To answer that question, Puryear every winter takes a team by boat to Muskeget and Monomoy islands off Cape Cod, the second and third largest seal-pupping colonies in the world. The temperatures are frigid. “We wear these big, crazy survival suits,” Puryear said. “You feel like the Sta-Puf man.” Working in pairs, Puryear and her colleagues carefully sneak up on a pup, scoop it up in a special bag, and carry it out of sight of the rest of the animals. The team takes photographs, measurements, and various kinds of samples to help support as many other marine mammal research projects as possible. Then they release the pup back where they found it. After that, they return to the lab to look for evidence of the flu.

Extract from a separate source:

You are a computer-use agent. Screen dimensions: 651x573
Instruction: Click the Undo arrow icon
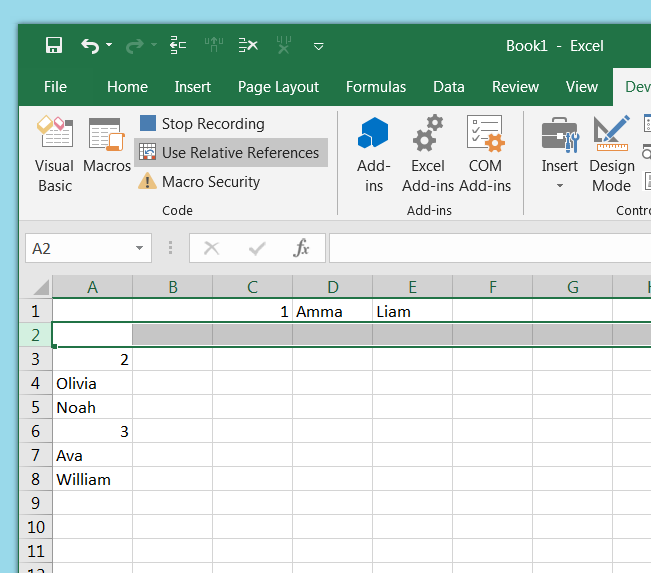[90, 45]
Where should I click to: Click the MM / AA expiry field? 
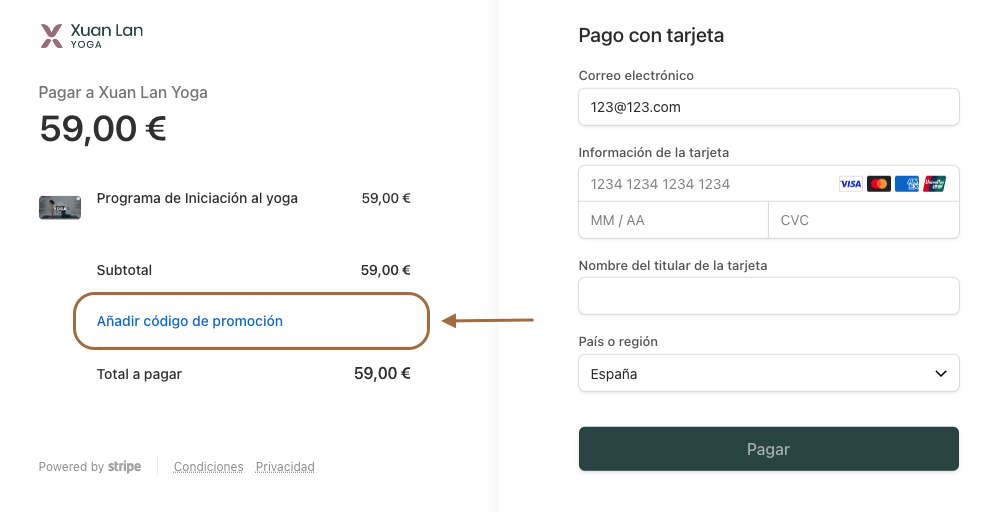672,220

So far, Runstadler’s team has found influenza in 5 to 15 percent of the gray seals it has sampled, which is comparable to the 5 to 20 percent it finds in wild birds. The findings are intriguing, said Puryear, because if the seals are contracting influenza from the birds, that may mimic how it has often evolved to pass between species and into humans. In the 2009 pandemic, it was close contact among wild birds, chickens, and pigs that led to an avian form of the virus spilling over into swine. That mammalian host provided just the right launching pad for swine flu to jump into humans. “Now,” Puryear said, “we’ve got the influenza virus potentially bouncing back and forth between sea birds and another mammal: seals.” The Cummings team is looking for new ways to grow enough of the virus sampled from seals to genetically sequence it and compare it with types found in other mammals.

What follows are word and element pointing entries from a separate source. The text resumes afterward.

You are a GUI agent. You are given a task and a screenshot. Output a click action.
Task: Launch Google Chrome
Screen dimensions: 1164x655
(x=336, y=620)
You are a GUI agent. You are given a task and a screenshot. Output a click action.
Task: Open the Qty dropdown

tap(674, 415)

What seems to be true from other studies Runstadler’s team has done is that reassortment events appear critical to flu viruses’ ability to move from one species to another. And knowing the hazards of reassortment events can also point to human behavior that is changing the environment in a way that might inadvertently help a future pandemic. For example, during the November to March scallop season on Cape Cod and the islands, fishermen shuck and discard the shellfish waste onto designated piles onshore, not far from seals’ pupping grounds. “It’s like something out of a Hitchcock movie,” Puryear said. “Hundreds of birds can flock down to the scallop pile for a feeding frenzy.” The Tufts researchers have found far more influenza around these waste piles than they’d normally expect. “We’re artificially congregating these animals, which may allow these transmission spikes to happen, and doing this is in close proximity to where seal pups are being born,” Puryear said. Understanding the relationship of human activity to influenza circulation and transmission in animals may prove critical to tracking and preventing future outbreaks.

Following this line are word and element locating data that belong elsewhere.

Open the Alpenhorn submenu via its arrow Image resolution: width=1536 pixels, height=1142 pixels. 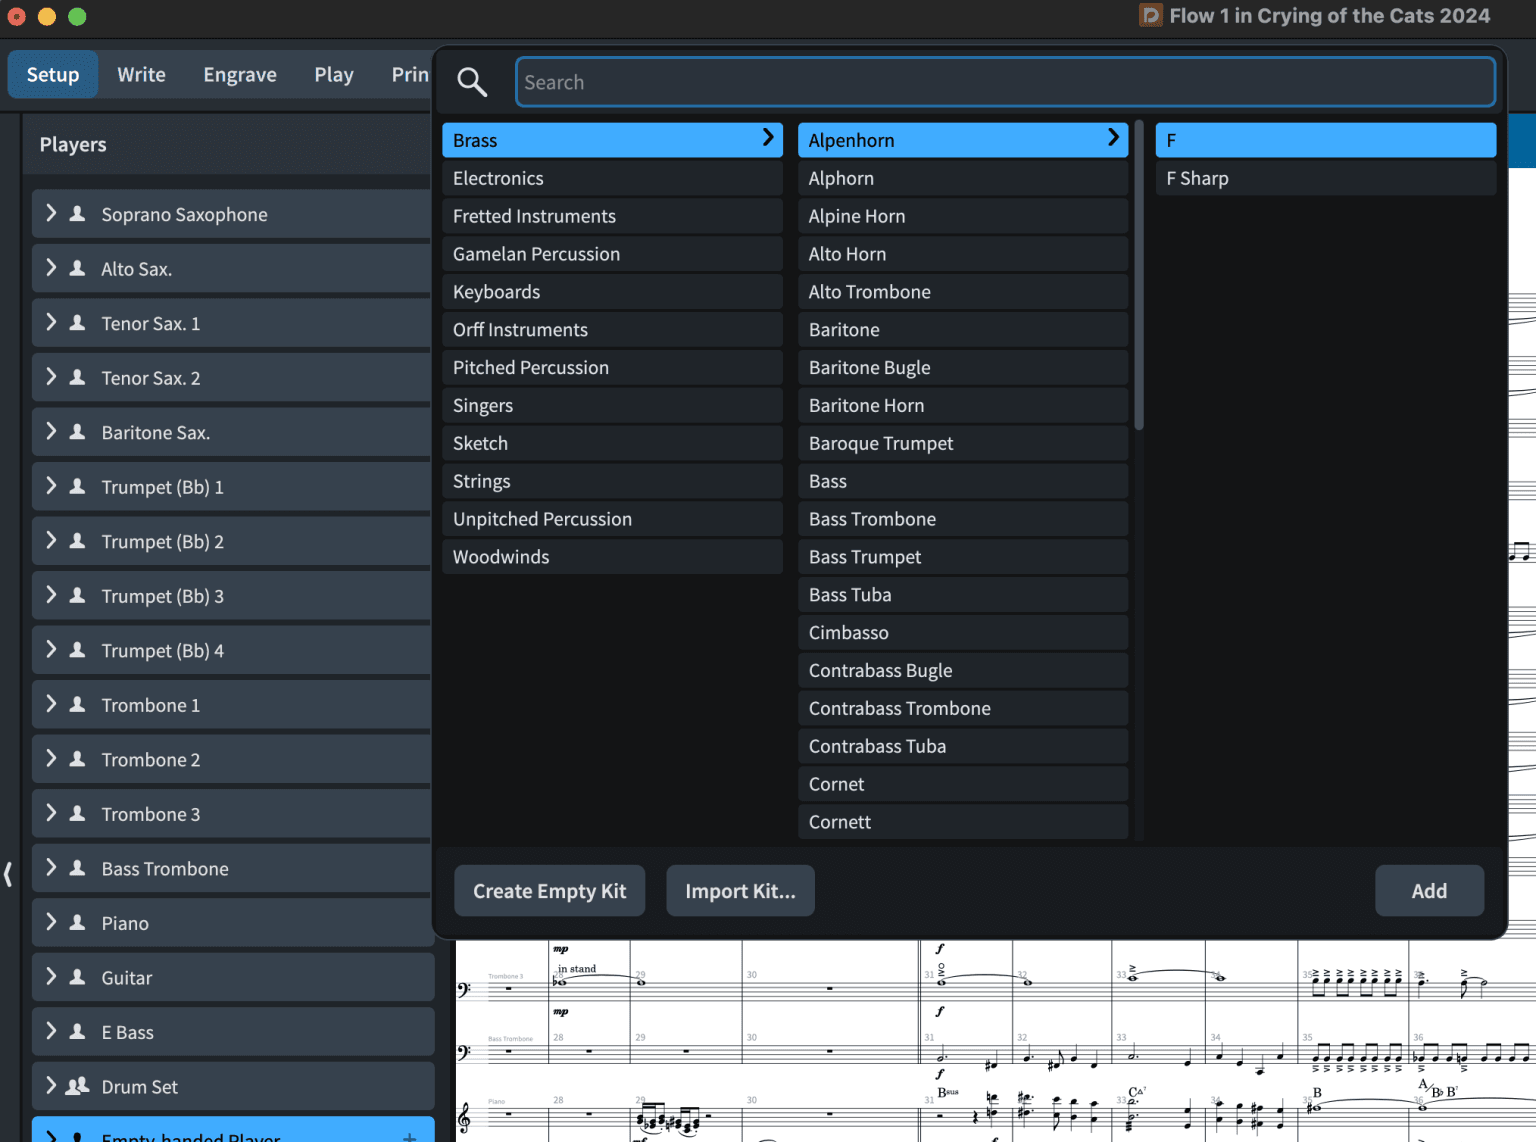pos(1112,140)
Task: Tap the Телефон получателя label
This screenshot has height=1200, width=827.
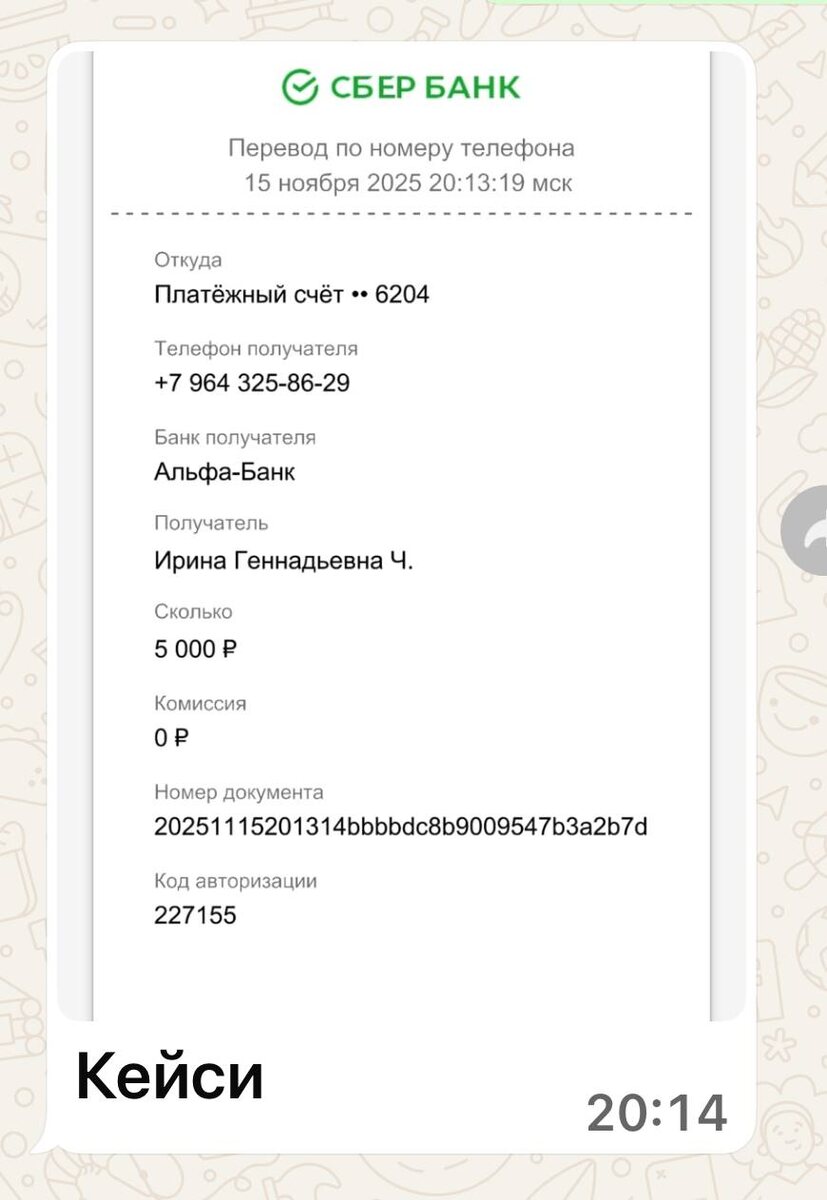Action: 256,349
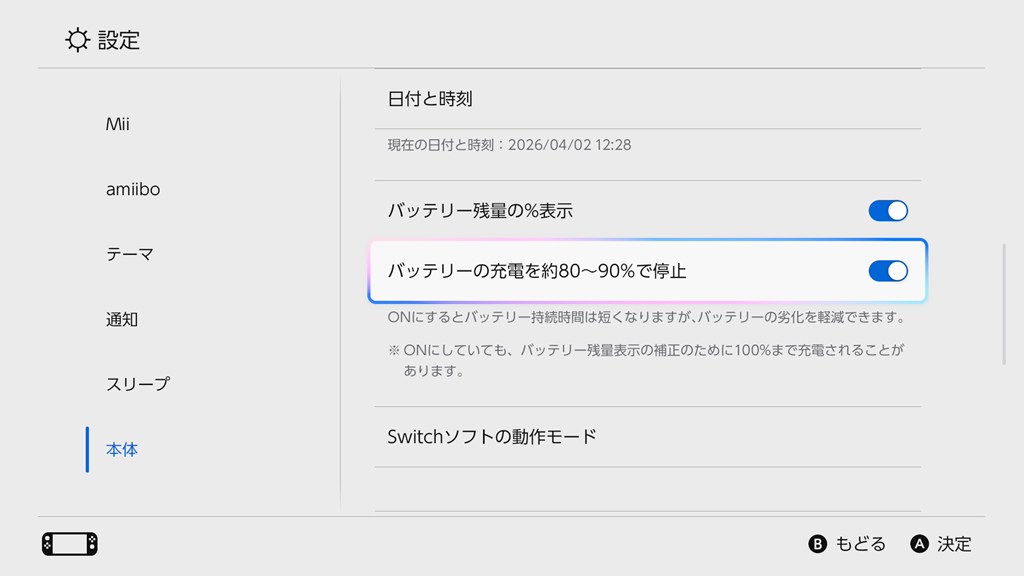Click the 設定 header title
The height and width of the screenshot is (576, 1024).
[119, 40]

The Cummings School researchers aren’t about to rest until they’ve figured it out. “The gray seal flu viruses appear to be circulating in a host that’s not only undergoing tremendous population growth, but also increasingly mixing with other seal populations,” Runstadler said. Meanwhile, humans are coming into closer contact with seals, both through the fishing industry and on beaches. And it’s possible that only one interaction between a seal host and a human can transfer a virus that could have dangerous repercussions, Runstadler said. “These are all reasons we need to keep working on this puzzle.”